[Stored data entries]
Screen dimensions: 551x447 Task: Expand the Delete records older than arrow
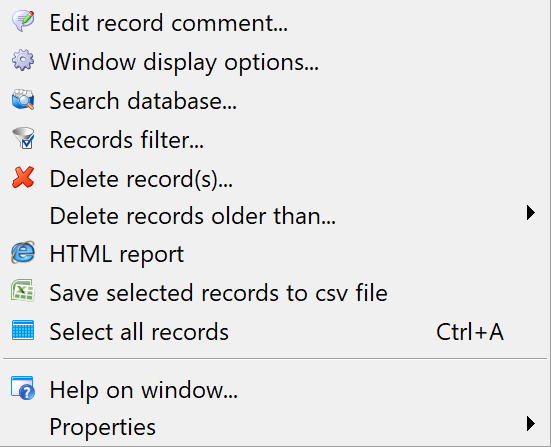tap(531, 213)
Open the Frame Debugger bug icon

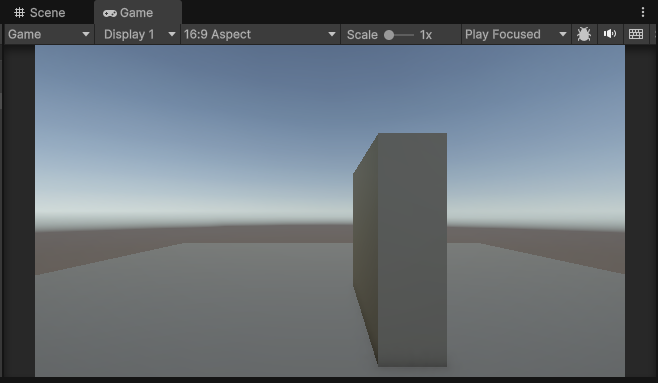pos(584,34)
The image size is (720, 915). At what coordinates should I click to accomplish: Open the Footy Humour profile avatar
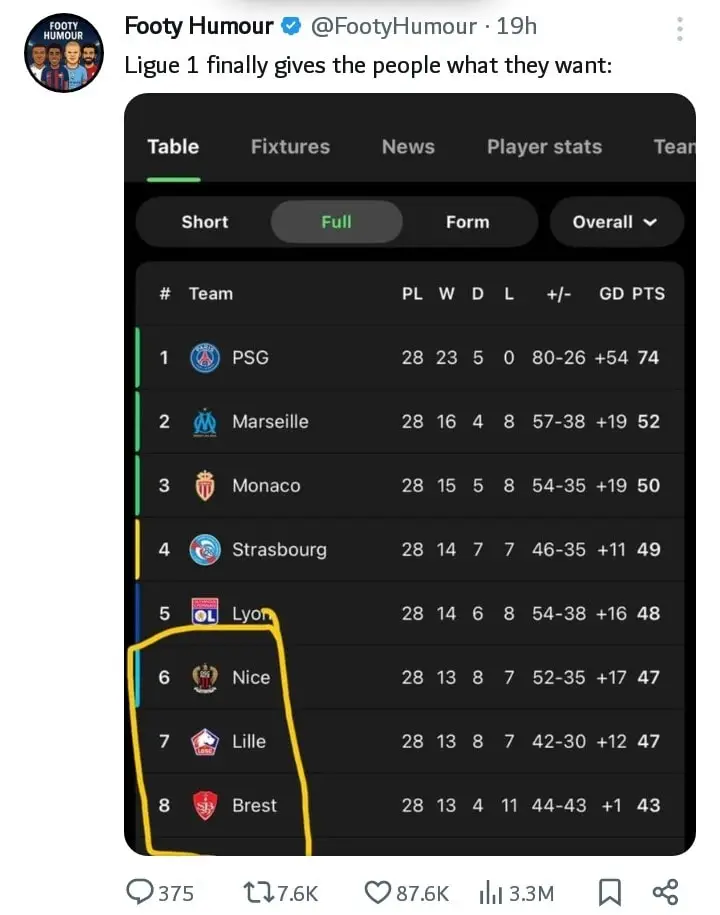64,53
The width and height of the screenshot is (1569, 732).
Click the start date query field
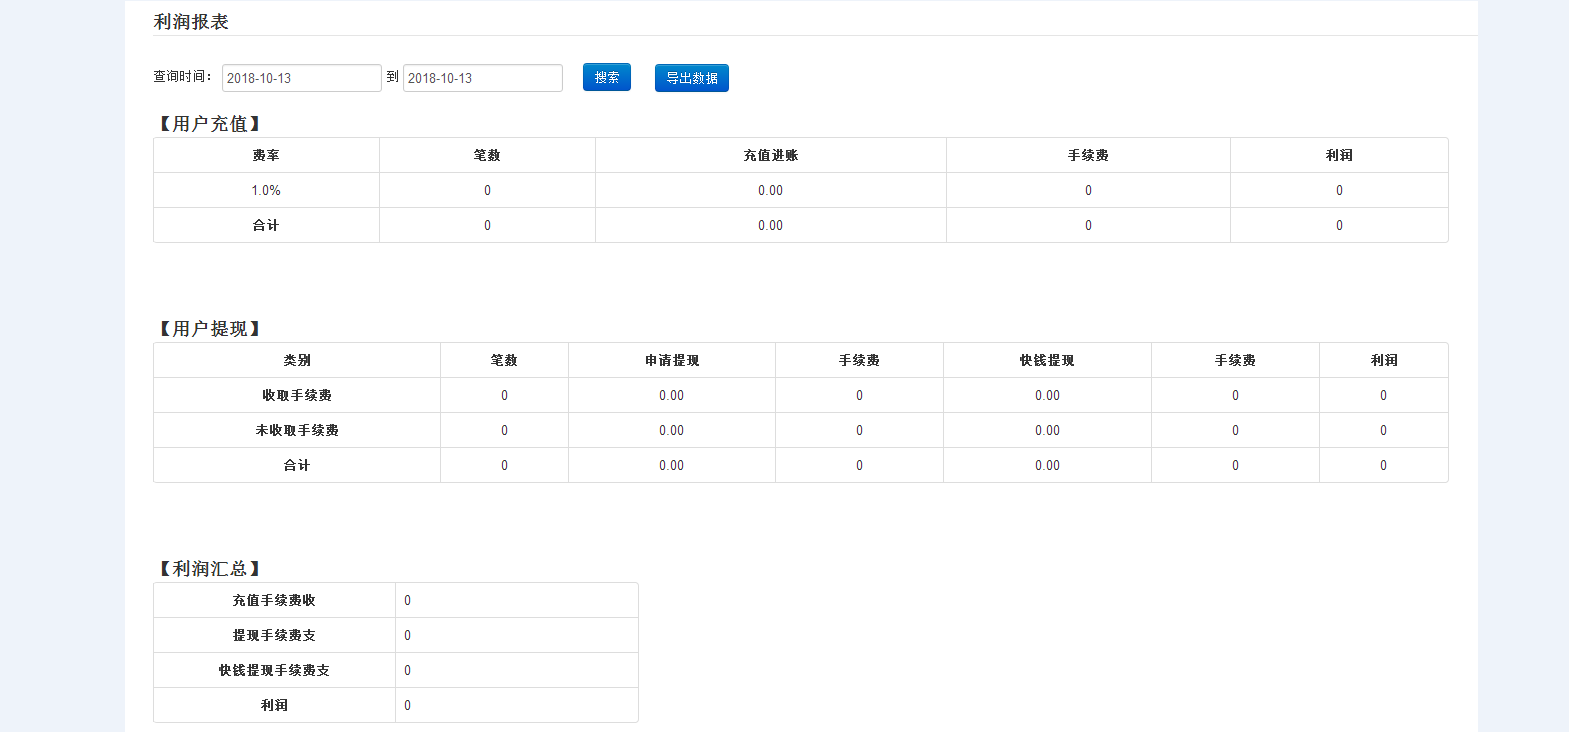[x=301, y=78]
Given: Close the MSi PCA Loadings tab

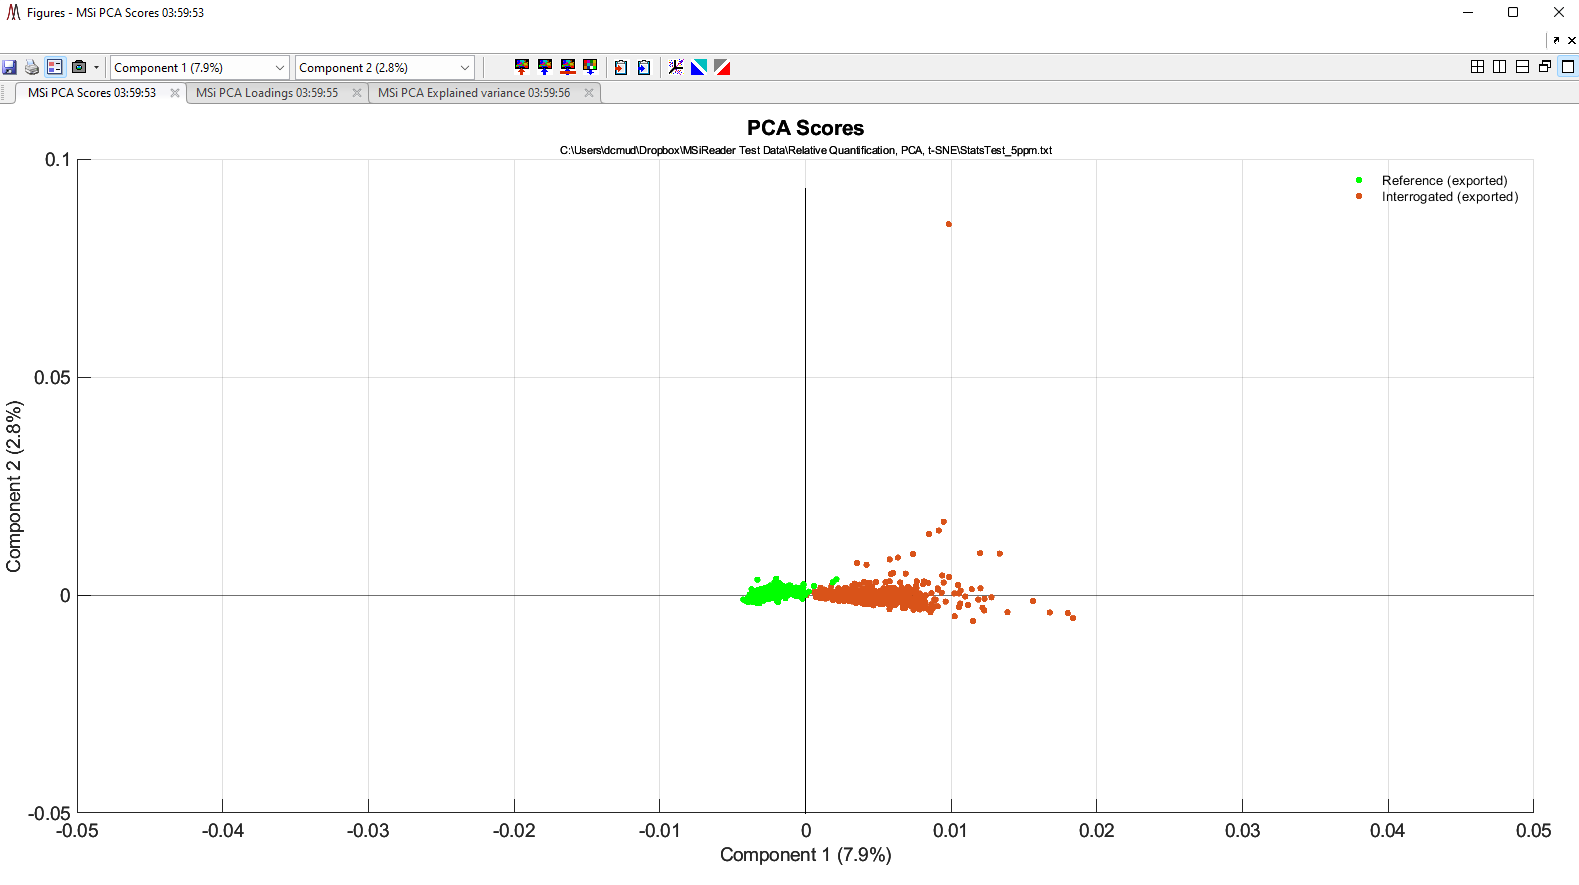Looking at the screenshot, I should [357, 93].
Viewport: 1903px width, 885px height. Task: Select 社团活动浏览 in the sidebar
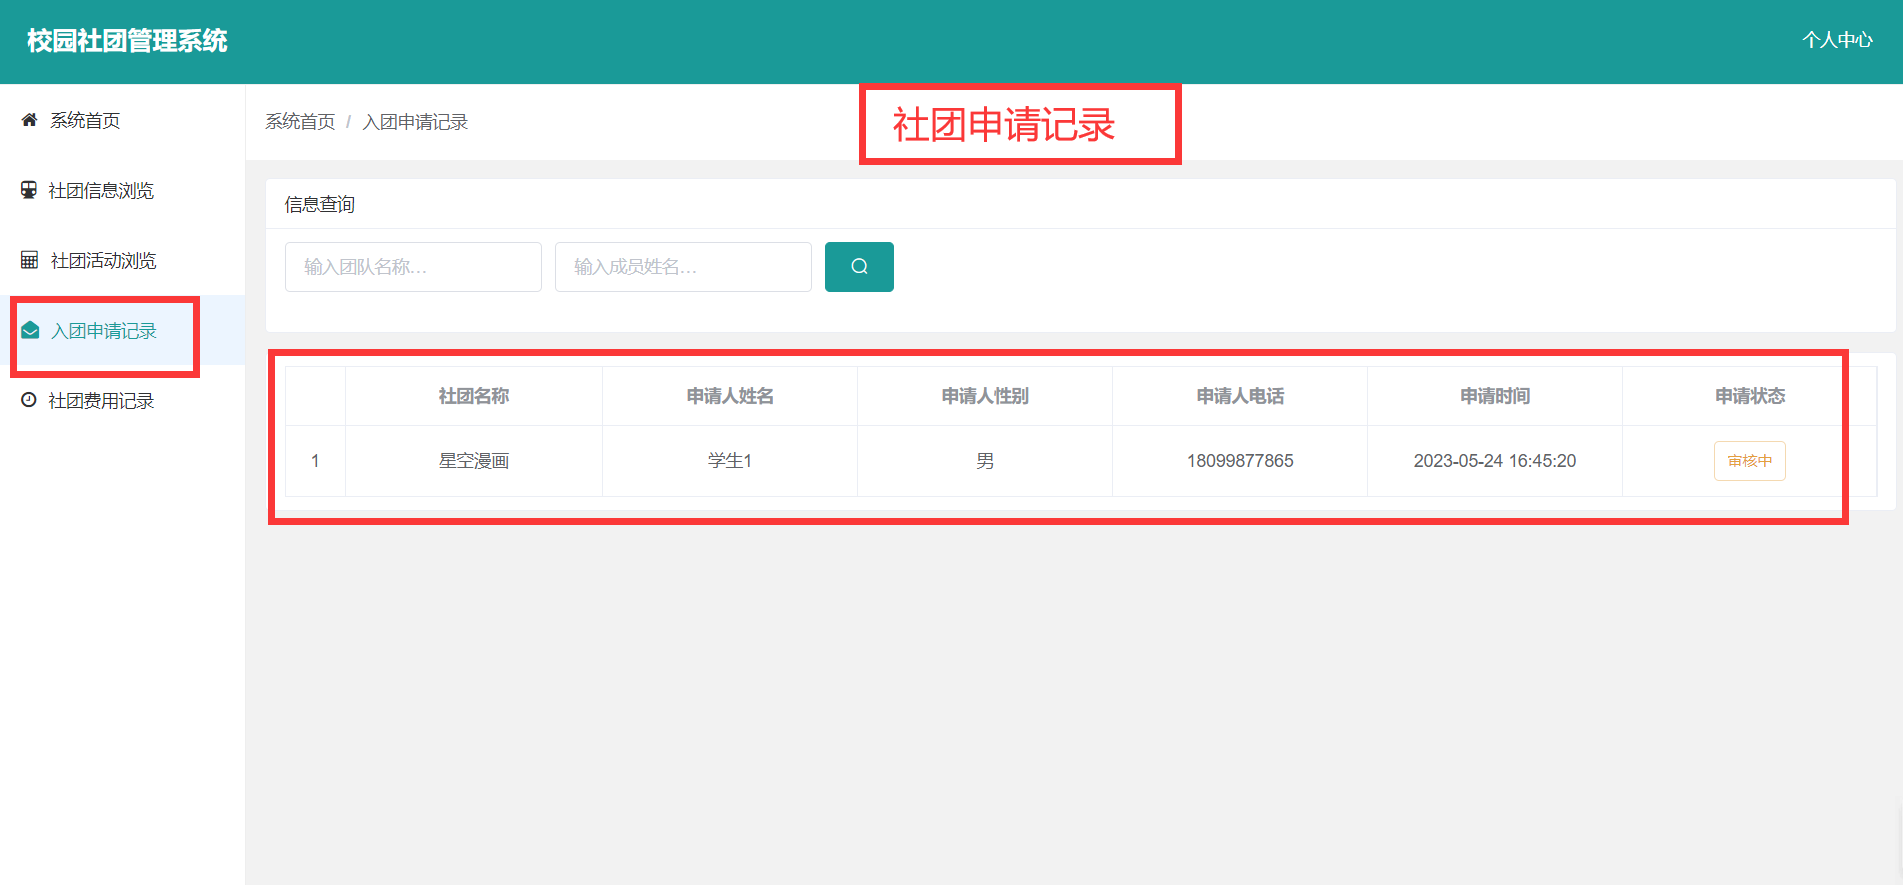tap(122, 260)
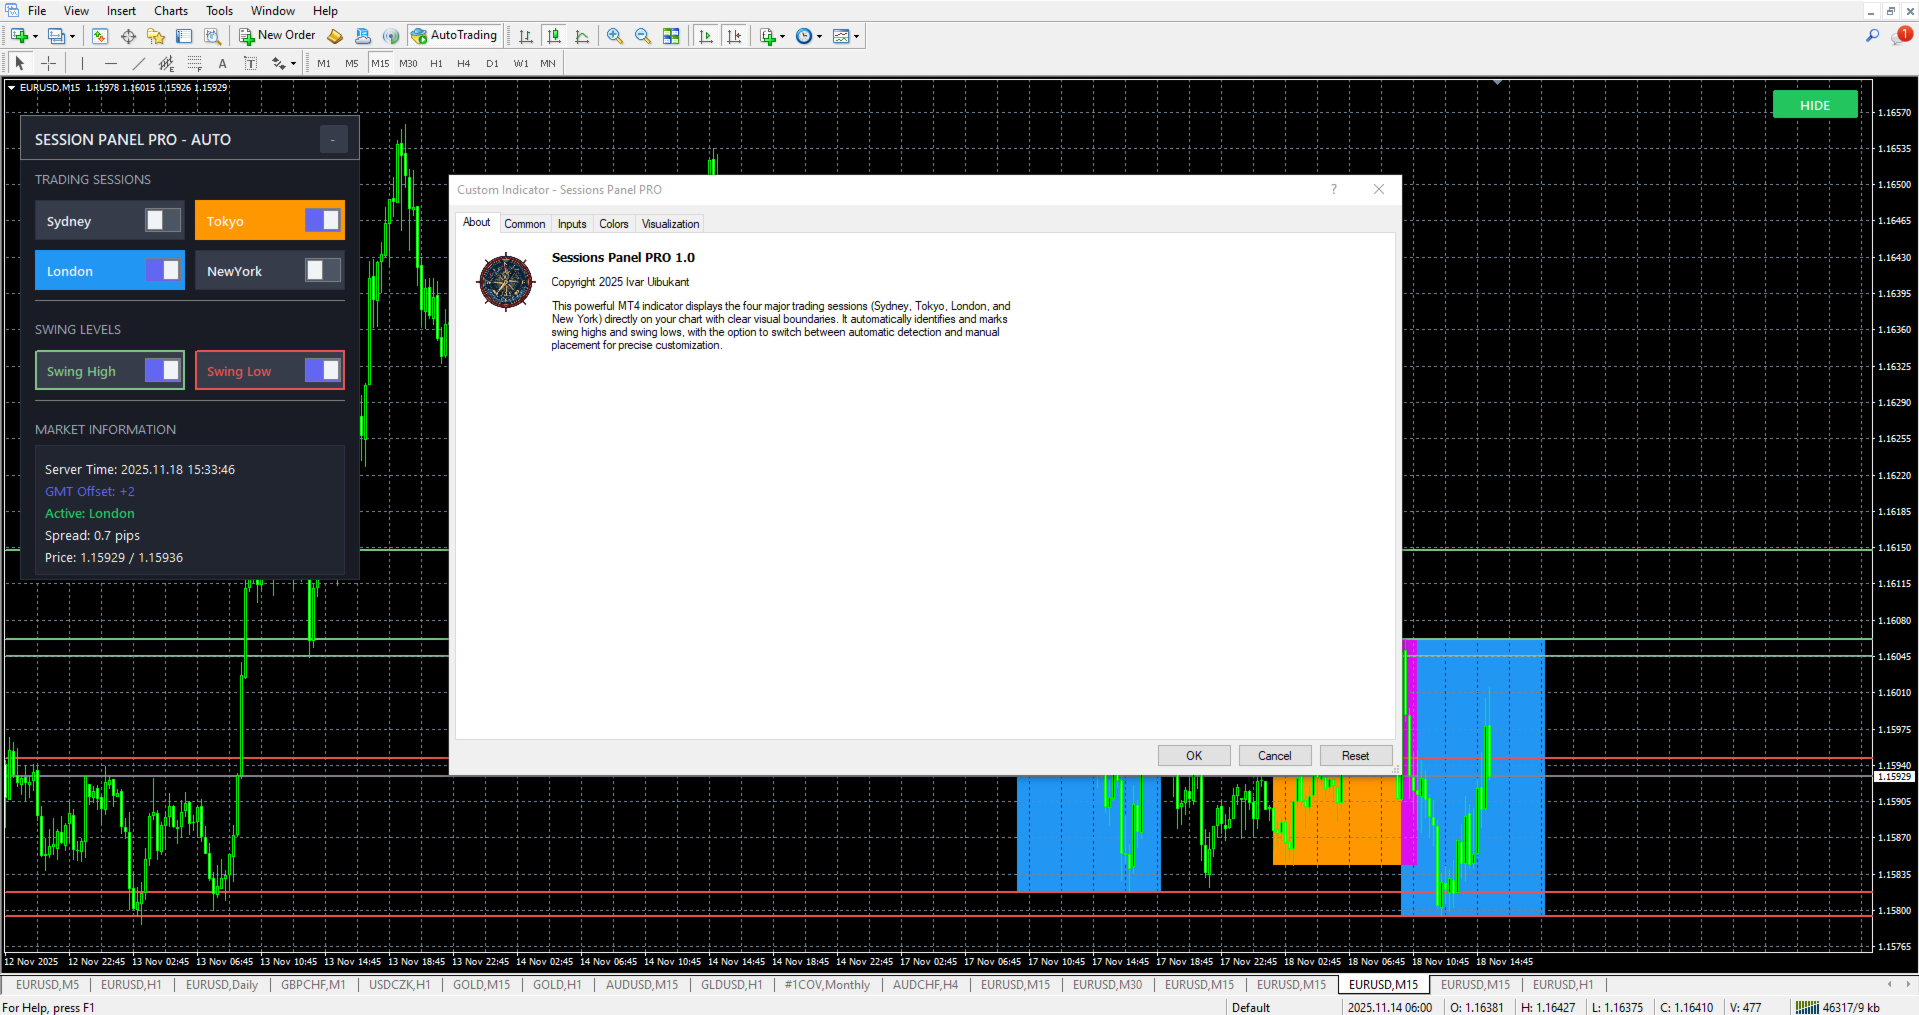Viewport: 1919px width, 1015px height.
Task: Select the GOLD,H1 chart tab
Action: (x=557, y=985)
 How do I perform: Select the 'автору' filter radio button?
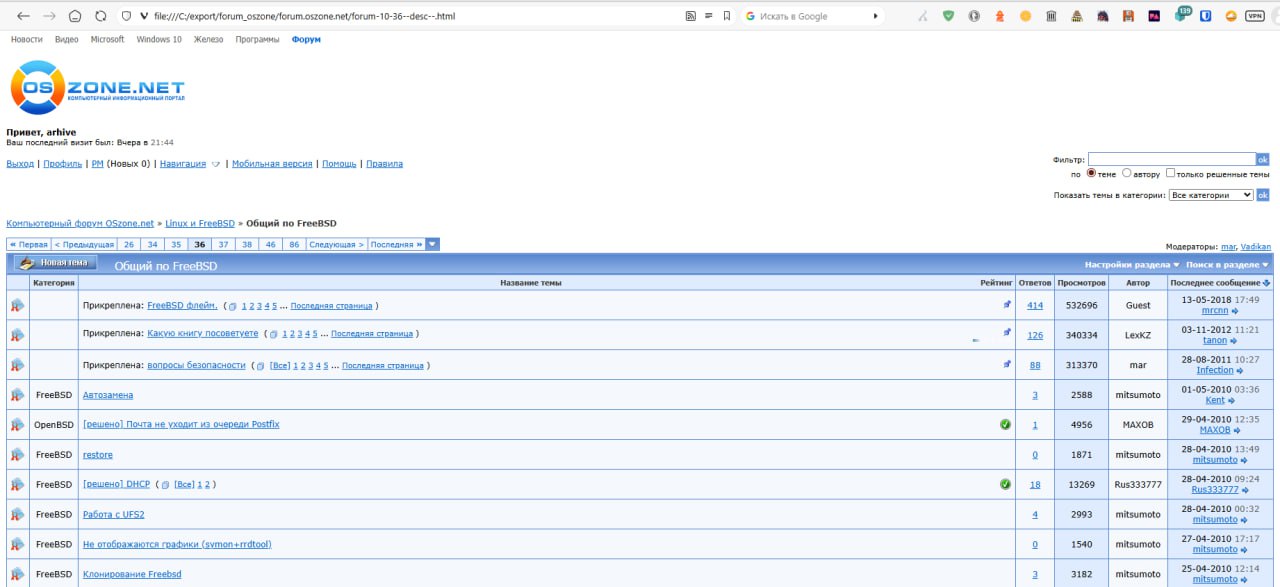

Exercise aim: Return every entry of the data above verbatim, with no images included.

Output for this exercise:
Screen dimensions: 551x447 Task: Expand the Delete records older than arrow
tap(531, 213)
Open the Frame Debugger bug icon

pos(584,34)
The image size is (720, 915). At what coordinates should I click to accomplish: Open the Footy Humour profile avatar
64,53
The width and height of the screenshot is (1569, 732).
Click the start date query field
[x=301, y=78]
Given: Close the MSi PCA Loadings tab

Looking at the screenshot, I should [357, 93].
Viewport: 1903px width, 885px height. Task: Select 社团活动浏览 in the sidebar
tap(122, 260)
Viewport: 1919px width, 1015px height.
Task: Select the GOLD,H1 chart tab
Action: (x=557, y=985)
 How do I perform: Select the 'автору' filter radio button?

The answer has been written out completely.